Princeton University Library Catalog
- Suarez, Sofia Elena [Browse]
- Senior thesis
- Prud'homme, Robert K. [Browse]
- Princeton University. Department of Chemical and Biological Engineering [Browse]
- Class year:
- 89 pages
- Summary note:
- Antibiotic resistance is a pressing global problem, augmenting to $20 billion per year in excess health care costs in the United States alone. Among patients with cystic fibrosis, there is currently no cure for pulmonary infections, and antibiotics are the principal effective treatment that can manage the disease. The spread of antibiotic resistance will endanger and essentially eliminate any method of managing pulmonary infections among individuals with cystic fibrosis. In addition, patients with cystic fibrosis have excessively thick pulmonary mucus that prevents effective drug delivery in the lung.
The development of an economical and scalable antibiotic nanoparticle encapsulation processes to deliver drugs through cystic fibrosis mucus will greatly help manage infections in this population. Particles can enable sustained delivery of therapeutics to improve medical outcomes. Flash NanoPrecipitation (FNP) is a scalable and economical process that can produce large quantities of nanoparticles coated in mucus-penetrating polymers. Traditionally FNP relies on the encapsulation of a hydrophobic compound. We here work to develop a new form of FNP that can encapsulate hydrophilic antibiotics into mucus-penetrating coatings. In our work we utilized cationic condensation based FNP which takes advantage of the electrostatic interactions between a positively charged active and a negatively charged polymer to formulate nanoparticles. We successfully applied cationic condensation and FNP to encapsulate nitric oxide prodrugs in polymeric nanoparticles. The nanoparticle core was also covalently crosslinked, which provided the nanoparticle stability in high ionic strength water based solvents.

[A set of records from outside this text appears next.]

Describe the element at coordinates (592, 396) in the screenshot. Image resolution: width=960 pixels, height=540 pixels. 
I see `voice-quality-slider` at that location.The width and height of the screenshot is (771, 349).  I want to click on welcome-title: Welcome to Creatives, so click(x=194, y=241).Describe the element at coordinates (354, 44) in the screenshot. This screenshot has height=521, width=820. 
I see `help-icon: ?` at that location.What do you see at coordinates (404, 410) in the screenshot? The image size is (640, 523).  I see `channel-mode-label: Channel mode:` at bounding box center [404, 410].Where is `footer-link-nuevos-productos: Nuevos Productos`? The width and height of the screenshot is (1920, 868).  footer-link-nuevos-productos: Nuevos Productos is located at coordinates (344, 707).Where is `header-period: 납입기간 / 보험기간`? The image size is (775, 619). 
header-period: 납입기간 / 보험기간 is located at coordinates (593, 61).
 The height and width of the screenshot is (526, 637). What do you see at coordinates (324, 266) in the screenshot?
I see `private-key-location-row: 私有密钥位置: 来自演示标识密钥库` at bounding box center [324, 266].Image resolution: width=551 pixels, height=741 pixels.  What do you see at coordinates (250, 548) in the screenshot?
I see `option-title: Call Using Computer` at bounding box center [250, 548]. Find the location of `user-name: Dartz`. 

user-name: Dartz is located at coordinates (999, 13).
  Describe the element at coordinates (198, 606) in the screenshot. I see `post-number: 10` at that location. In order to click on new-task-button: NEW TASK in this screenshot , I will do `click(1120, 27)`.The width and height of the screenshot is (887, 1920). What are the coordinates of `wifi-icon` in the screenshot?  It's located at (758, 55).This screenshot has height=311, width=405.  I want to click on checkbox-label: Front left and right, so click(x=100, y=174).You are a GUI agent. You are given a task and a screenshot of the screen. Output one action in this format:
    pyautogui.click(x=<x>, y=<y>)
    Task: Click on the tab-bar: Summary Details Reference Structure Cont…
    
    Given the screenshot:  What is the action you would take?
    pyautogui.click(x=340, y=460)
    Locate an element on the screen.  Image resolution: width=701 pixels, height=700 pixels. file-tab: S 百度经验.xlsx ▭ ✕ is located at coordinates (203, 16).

In addition, three antibiotics used to treat bacteria that are found in pulmonary infections were successfully encapsulated: tobramycin, polymyxin and nisin. To encapsulate these antibiotics cationic condensation was again applied to FNP. For the polymyxin single layer nanoparticles drug to polymer charge ratio had a linear dependence with NP size. The single layer nanoparticles also demonstrated high antimicrobial activity against S. aureus and P. aeruginosa. However, single-layer PEG coated nanoparticles demonstrated relatively rapid release.
Thus, we developed a bilayer nanoparticle where antibiotics were coated with a hydrophobic interior layer, and a PEG outer layer. These formulations exhibited sustained release, promising for therapeutic purposes.
This work is the first example of the formation of positively charged antibiotic loaded nanoparticles that exhibit controlled release formed via FNP. Our work has the potential to produce drug-loaded nanoparticles in a scalable, economical process which can mitigate antibiotic resistance and provide better drug delivery in the lung for cystic fibrosis patients.